Auch in den Schriften des heiligen Vinzenz von Paul geht es weniger um eine systematische Lehre über Gott oder den Glauben, sondern vielmehr um das Handeln zum Wohl der Armen. Für Vinzenz gibt es sogar Situationen, in denen die tätige Nächstenliebe Vorrang vor dem Gemeinschaftsgebet hat: „Der Armendienst ist allen anderen vorzuziehen und immer sofort zu leisten. Wenn also etwa zur Zeit des Gebetes einem Notleidenden ein Medikament zu reichen oder eine andere Hilfe zu leisten ist, dann tut das ganz ruhig und opfert es Gott auf, als ob ihr das Gebet gar nicht verließet… Man vernachlässigt Gott nicht, wenn man ihn um seinetwillen verlässt.“ (SV XI,32).
Auch das Gottesbild des heiligen Vinzenz orientiert sich am Lukasevangelium.
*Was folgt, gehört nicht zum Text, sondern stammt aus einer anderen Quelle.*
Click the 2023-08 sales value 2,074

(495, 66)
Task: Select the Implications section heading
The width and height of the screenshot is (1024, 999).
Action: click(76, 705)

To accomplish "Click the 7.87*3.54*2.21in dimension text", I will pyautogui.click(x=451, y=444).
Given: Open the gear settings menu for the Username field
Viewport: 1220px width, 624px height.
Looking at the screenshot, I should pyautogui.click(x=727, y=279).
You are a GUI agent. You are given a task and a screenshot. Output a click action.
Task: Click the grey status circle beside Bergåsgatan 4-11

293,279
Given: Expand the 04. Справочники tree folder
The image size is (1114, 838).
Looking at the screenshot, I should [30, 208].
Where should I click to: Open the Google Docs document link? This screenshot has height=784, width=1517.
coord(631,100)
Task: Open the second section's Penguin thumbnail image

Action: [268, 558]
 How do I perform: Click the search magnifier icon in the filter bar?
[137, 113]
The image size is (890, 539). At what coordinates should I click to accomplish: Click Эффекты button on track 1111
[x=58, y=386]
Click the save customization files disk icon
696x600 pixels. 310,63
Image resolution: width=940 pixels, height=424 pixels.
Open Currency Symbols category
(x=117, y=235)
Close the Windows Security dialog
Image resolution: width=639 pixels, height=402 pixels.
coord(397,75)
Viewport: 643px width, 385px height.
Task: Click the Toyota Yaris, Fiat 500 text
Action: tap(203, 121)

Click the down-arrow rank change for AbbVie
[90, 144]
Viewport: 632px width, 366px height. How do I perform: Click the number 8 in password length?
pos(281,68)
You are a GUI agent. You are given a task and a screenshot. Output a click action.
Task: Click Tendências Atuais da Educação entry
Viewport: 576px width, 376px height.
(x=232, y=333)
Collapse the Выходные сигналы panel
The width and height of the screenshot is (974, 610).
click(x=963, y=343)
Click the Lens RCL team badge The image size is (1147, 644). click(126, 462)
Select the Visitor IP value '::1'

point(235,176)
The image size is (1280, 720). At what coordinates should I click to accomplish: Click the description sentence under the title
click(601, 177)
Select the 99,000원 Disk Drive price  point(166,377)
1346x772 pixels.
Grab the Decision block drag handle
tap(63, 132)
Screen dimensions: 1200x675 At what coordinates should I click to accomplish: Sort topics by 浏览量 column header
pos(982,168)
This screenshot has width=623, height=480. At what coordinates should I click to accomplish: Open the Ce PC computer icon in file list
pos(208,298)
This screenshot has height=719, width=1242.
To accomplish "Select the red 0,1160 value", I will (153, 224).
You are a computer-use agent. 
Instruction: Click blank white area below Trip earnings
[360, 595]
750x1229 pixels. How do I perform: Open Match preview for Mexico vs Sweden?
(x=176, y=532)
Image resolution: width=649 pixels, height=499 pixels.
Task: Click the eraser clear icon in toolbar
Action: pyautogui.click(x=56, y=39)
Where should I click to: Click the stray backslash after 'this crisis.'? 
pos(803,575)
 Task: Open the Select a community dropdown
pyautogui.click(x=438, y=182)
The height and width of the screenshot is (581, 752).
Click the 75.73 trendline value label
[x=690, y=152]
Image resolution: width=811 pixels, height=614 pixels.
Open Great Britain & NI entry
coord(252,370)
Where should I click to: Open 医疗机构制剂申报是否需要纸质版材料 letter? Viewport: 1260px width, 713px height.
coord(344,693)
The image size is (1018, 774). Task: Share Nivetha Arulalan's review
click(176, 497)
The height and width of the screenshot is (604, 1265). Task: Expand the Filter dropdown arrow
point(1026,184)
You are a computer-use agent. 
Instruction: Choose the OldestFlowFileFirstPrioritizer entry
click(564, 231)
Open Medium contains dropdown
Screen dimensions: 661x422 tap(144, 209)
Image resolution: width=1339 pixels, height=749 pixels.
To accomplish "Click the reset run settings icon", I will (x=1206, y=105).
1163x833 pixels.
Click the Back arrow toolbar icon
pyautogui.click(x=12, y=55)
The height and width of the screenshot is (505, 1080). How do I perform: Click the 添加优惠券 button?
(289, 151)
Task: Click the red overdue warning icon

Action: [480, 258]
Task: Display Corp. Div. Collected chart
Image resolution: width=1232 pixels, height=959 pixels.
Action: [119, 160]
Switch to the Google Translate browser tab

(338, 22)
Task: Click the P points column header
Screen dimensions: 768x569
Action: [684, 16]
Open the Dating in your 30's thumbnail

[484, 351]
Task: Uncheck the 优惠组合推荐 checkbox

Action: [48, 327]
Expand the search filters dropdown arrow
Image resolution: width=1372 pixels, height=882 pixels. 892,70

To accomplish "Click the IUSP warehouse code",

Lukas zeigt uns Jesus immer wieder als derjenige, der Gottes Liebe verkündet und lebt. Jesu Heilungen und seine verkündende Zuwendung zu den Sündern – z.B. bei Zachäus – sind Ausdruck seiner Barmherzigkeit. Vinzenz hat diese Gedanken aufgegriffen, wenn es bei ihm heißt: „Erbarmen ist das innerste Geheimnis Gottes.“ (SV XI, 340).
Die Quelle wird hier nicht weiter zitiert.